» WHAT IS EXPECTED
Include the line containing "Task: Open the photo of the woman in blue" and every line after it up to the end of the material below; reproduce them exactly and drop the pictures.

» DATA EXTRACT
===============

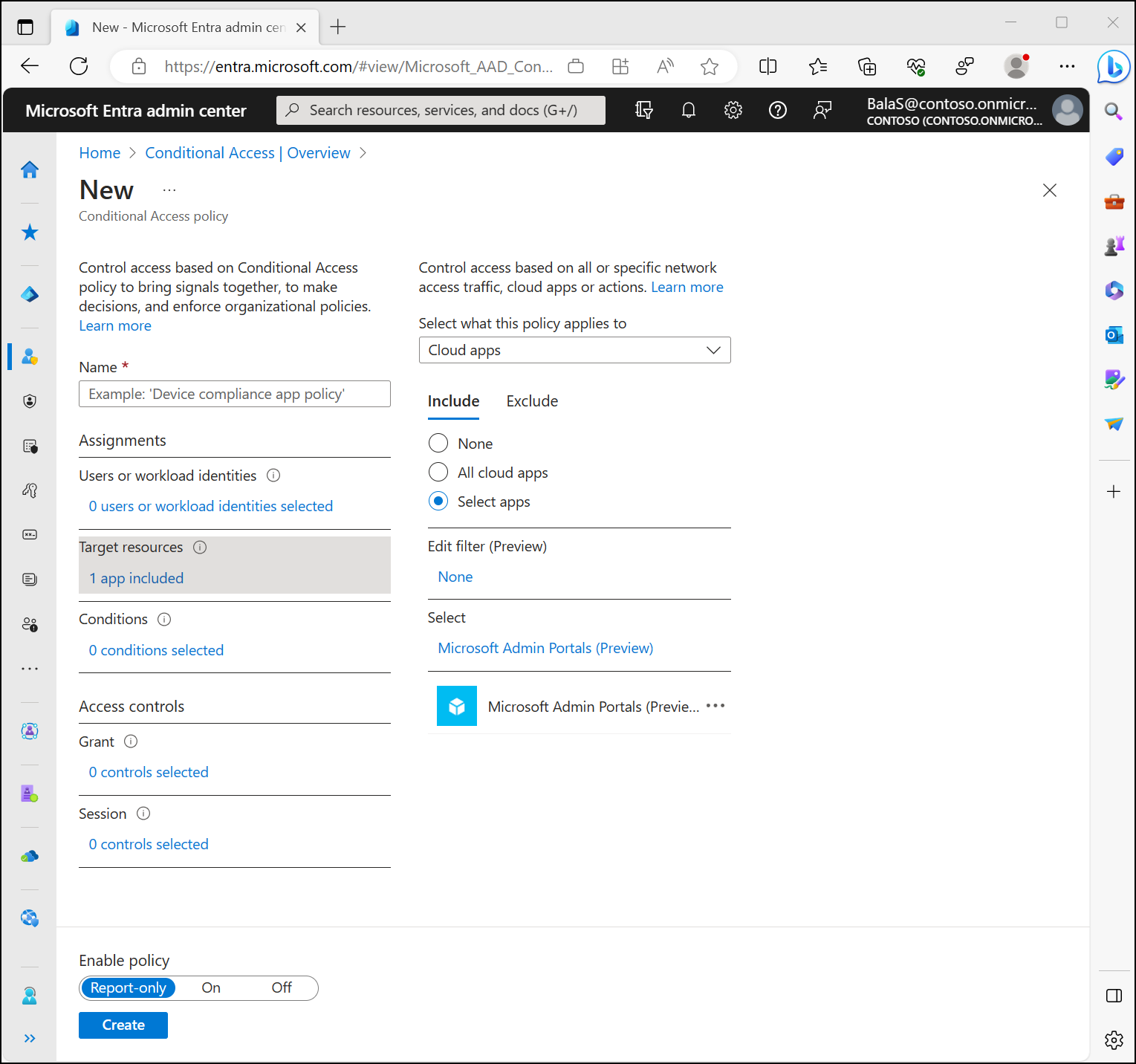Select the Protection shield icon in the sidebar

[x=30, y=400]
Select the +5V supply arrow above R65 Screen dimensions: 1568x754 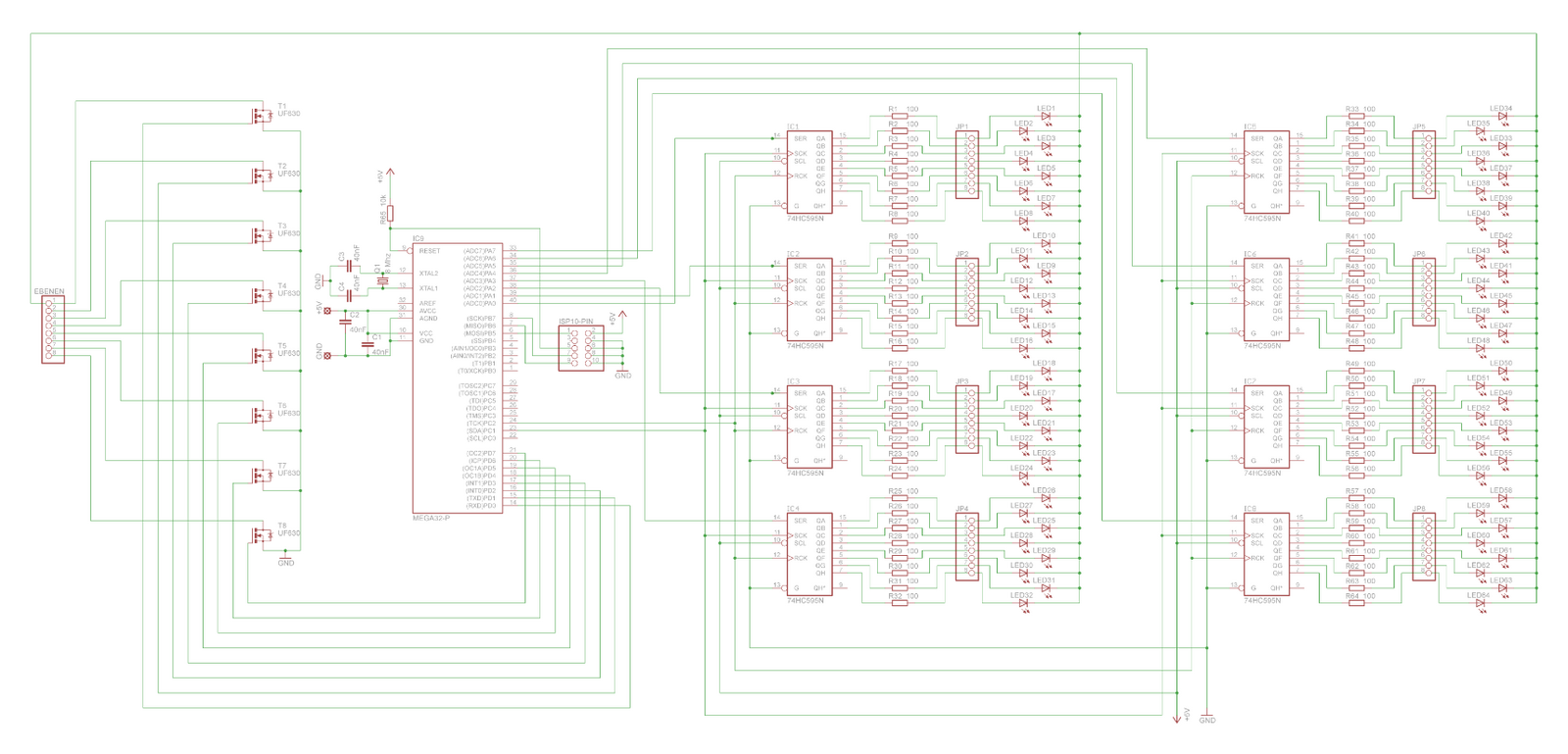(x=390, y=174)
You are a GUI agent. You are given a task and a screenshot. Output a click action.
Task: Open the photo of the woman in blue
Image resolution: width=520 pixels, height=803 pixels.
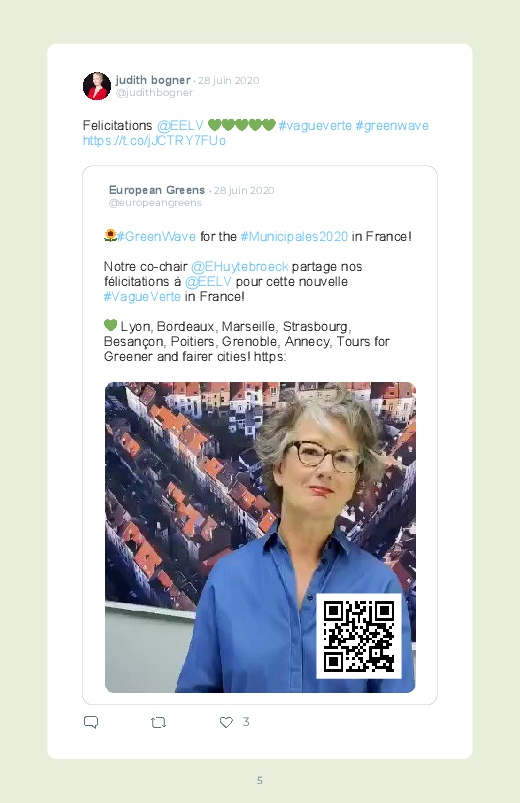tap(260, 537)
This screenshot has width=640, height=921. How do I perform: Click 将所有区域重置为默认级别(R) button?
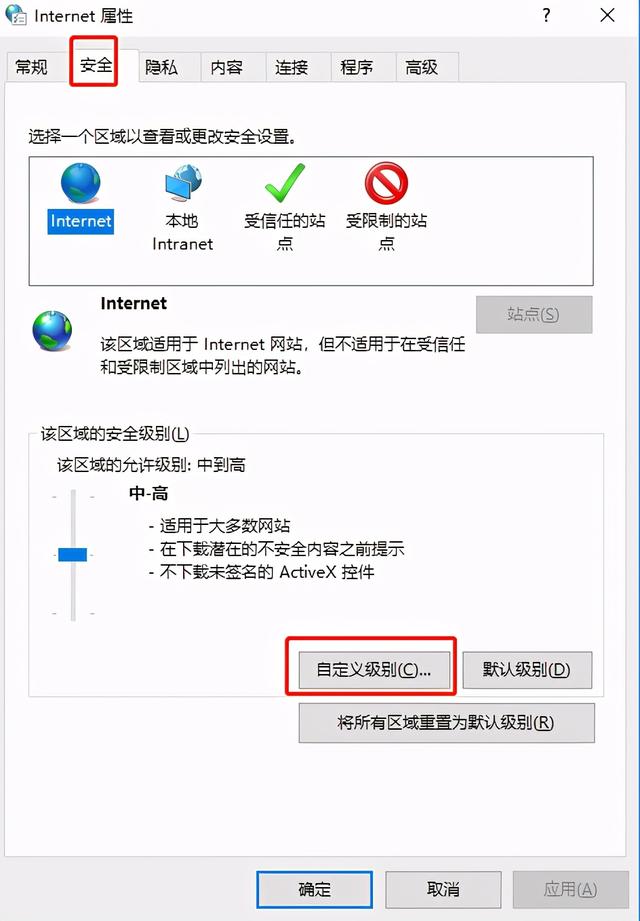(x=446, y=722)
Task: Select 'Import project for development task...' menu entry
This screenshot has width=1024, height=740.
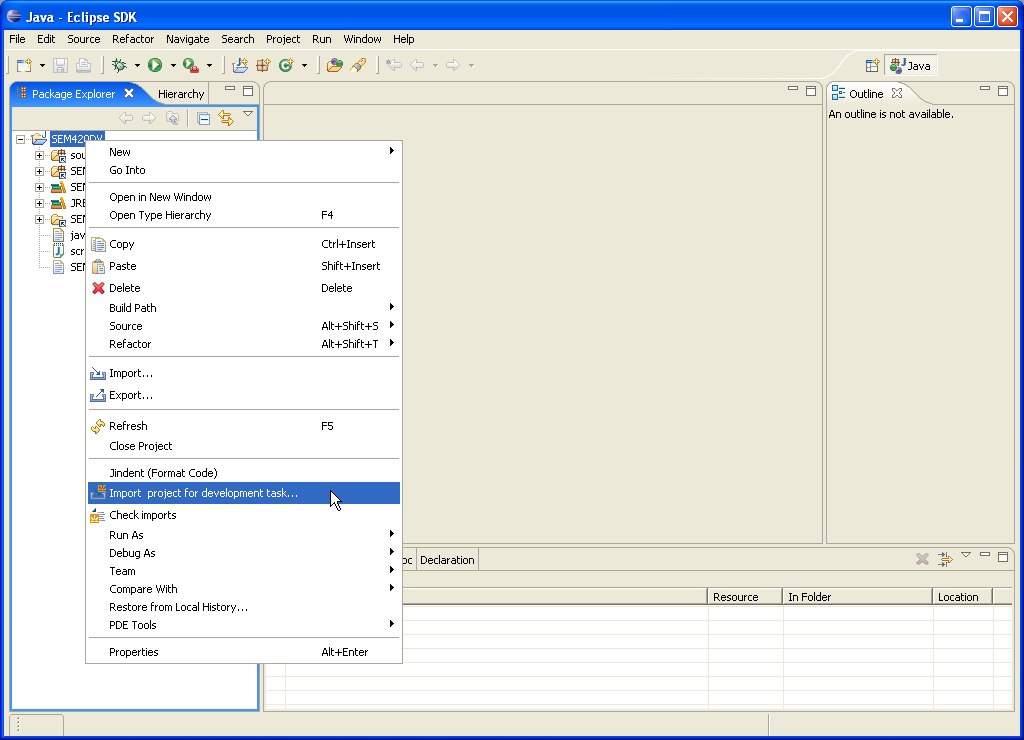Action: click(203, 493)

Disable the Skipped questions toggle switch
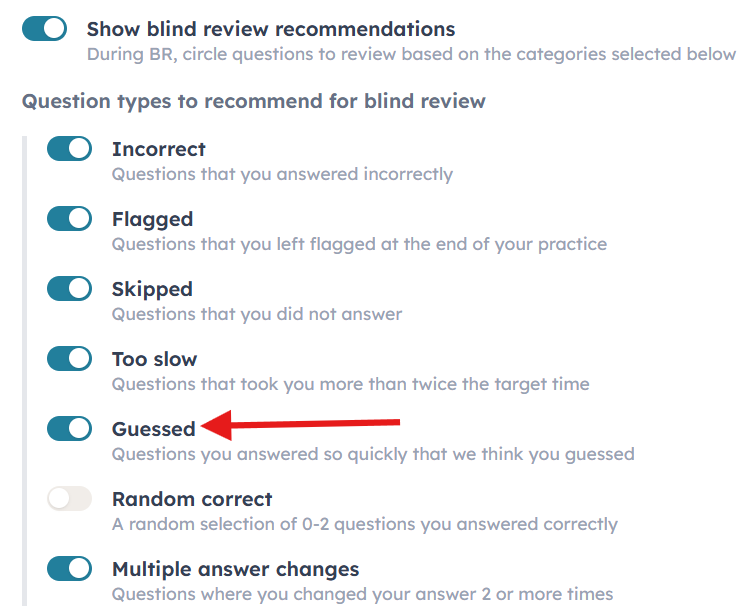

===============

» WRITTEN SOLUTION
Task: Open the photo of the woman in blue
Image resolution: width=520 pixels, height=803 pixels.
tap(260, 537)
This screenshot has width=640, height=921. How do I perform: Click 将所有区域重置为默认级别(R) button?
(x=446, y=722)
Task: Select 'Import project for development task...' menu entry
This screenshot has width=1024, height=740.
Action: click(203, 493)

Disable the Skipped questions toggle switch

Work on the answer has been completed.